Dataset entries
==============================
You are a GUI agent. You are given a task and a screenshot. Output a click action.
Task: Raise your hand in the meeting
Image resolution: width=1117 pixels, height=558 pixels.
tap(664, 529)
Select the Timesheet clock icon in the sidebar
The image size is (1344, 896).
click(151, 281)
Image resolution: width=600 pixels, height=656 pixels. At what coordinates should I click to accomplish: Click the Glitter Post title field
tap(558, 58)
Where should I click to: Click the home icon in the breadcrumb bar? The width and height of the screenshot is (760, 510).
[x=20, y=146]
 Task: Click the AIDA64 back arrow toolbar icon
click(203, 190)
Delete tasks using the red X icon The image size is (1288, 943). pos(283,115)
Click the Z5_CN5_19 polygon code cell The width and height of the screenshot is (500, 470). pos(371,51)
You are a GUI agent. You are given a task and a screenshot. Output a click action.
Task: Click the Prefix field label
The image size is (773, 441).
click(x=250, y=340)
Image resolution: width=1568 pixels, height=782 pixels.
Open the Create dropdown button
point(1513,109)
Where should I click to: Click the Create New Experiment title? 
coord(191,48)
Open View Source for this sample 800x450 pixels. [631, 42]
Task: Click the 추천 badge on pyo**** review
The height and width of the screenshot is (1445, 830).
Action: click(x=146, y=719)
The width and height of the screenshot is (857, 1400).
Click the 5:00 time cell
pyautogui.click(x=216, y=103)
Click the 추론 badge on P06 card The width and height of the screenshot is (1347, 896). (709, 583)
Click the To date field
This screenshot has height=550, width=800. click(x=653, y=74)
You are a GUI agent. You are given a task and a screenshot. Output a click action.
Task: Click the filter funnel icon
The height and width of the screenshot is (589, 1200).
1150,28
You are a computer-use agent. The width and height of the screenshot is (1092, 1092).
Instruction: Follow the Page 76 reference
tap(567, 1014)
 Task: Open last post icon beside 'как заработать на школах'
==============================
> Work instruction
Every line from the one containing "Click the To date field" to the end of the entries must be set down exactly, with none omitted and none added.

> Answer space
Click the To date field
This screenshot has height=550, width=800. click(x=653, y=74)
You are a GUI agent. You are given a task and a screenshot. Output a click action.
Task: Click the filter funnel icon
The height and width of the screenshot is (589, 1200).
1150,28
You are a computer-use agent. The width and height of the screenshot is (1092, 1092).
Instruction: Follow the Page 76 reference
tap(567, 1014)
 Task: Open last post icon beside 'как заработать на школах'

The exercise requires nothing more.